Entrées de données
****************************************

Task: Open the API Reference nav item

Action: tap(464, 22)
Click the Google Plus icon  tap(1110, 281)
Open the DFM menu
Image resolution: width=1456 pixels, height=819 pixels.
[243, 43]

****************************************

** VOTRE OBJECTIF **
Reproduisez fidèlement, sans rien modifier, toutes les lignes de la liste ci-dessus.

** RÉPONSE ATTENDUE **
Task: Open the API Reference nav item

Action: tap(464, 22)
Click the Google Plus icon  tap(1110, 281)
Open the DFM menu
Image resolution: width=1456 pixels, height=819 pixels.
[243, 43]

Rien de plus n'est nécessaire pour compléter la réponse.